Je suis sorti, tout hébété de ce qui se passait dehors. Les canons allemands étaient déjà en batterie pour tirer sur l’ouvrage voisin. Nous, on se demandait ce qu’on allait devenir, la captivité c’est quelque chose qu’on n’avait pas calculé.

Gastin Veyrich, sergent dans le 156e régiment français d’infanterie de forteresse.


"Je m’estime heureux d’en être sorti. Est-ce qu’on n’aurait pas pu tenir jusqu’au lendemain matin ? Je n’en sais rien ce n’est pas moi qui ai pris la décision de se rendre. On savait ce qui s’était passé à la Ferté. Moi, j’ai eu de la chance d’être passé au travers. Cette cloche, j’aurais très bien pu y laisser ma peau, il y en a combien qui l’ont laissée ?… Il y a eu des tractations, les Allemands étaient venus une première fois négocier, ils avaient été repoussés. Ceux du Bloc 2 ont fait signe de la main qu’ils se rendaient. Je suis sorti, tout hébété de ce qui se passait dehors.

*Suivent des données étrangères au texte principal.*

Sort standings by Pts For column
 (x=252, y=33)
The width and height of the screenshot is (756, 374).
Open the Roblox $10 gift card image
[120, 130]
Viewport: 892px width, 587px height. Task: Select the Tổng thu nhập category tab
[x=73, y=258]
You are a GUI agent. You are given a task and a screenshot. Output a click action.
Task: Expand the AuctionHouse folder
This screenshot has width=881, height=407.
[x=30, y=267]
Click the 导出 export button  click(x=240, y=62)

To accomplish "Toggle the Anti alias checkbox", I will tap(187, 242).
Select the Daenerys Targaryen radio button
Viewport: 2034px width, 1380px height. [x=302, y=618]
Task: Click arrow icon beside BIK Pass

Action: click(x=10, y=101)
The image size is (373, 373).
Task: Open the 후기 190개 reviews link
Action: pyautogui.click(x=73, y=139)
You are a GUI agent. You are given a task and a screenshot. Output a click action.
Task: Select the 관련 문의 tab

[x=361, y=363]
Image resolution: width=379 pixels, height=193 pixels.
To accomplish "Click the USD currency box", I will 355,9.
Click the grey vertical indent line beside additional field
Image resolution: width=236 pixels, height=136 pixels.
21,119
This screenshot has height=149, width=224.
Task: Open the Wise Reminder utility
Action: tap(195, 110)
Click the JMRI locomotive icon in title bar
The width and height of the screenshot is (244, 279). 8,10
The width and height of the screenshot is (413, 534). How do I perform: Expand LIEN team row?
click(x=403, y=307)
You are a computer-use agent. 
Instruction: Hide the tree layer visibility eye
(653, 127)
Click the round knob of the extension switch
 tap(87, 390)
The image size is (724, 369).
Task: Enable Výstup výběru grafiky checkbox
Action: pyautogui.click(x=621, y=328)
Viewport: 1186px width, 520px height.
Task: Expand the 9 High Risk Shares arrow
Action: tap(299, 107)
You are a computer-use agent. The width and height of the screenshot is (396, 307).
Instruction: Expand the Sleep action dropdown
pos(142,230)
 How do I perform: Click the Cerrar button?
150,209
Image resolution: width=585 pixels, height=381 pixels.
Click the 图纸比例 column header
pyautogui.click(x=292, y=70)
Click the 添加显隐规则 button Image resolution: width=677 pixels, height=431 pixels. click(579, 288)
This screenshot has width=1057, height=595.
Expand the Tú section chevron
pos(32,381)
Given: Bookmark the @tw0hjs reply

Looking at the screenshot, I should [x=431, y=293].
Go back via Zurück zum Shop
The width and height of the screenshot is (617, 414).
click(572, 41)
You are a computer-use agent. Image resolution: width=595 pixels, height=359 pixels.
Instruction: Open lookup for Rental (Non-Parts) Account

Les canons allemands étaient déjà en batterie pour tirer sur l’ouvrage voisin. Nous, on se demandait ce qu’on allait devenir, la captivité c’est quelque chose qu’on n’avait pas calculé. Vous êtes peiné de quitter quelque chose qui était à nous, nous avions défendu cette portion de territoire, c’était un peu chez nous. On pense à un tas de choses, on pense à la famille…".
 

 

La contre-attaque alliée échoue à Cambrai


A Cambrai, c’est au tour des Français de contre-attaquer.  Comme la veille près d'Arras, les soldats allemands sont bousculés par les chars dans un premier temps.
 

Reportage de Florence Mabille de Poncheville, Gonzague Vandamme et Marc Graff.

 
Les Français avancent jusque dans les faubourgs de la ville. Les Allemands appellent leur aviation à l’aide. Le message est intercepté par l’armée française, pour une fois réactive.
 


Les Stukas arrivés en renfort dans le ciel de Cambrai sont attendus par 18 avions de chasse français, des Dewoitine. 11 avions allemands sont abattus, selon l'historien Dominique Lormier. Mais en fin de journée, les Français doivent se retirer, bombardés par les Stukas.
 


Les contre-attaques alliées d’Arras et de Cambrai sont des échecs. Mais elles impressionnent l’Etat-major allemand qui redoute toujours de perdre ses précieuses divisons blindées encore trop isolées de l’infanterie. Alors les Panzers ont à nouveau l’ordre de s’arrêter.

Ce n’est que vers midi que le général allemand Guderian peut à nouveau s’élancer vers les côtes de la Mer du Nord et de La Manche.
 


Les Allemands veulent empêcher les Britanniques de rembarquer vers l’Angleterre : la 1ère Panzerdivision doit prendre Calais, la 2e Panzerdivision Boulogne-sur-mer et la 10e Panzerdivision doit s’emparer de Dunkerque.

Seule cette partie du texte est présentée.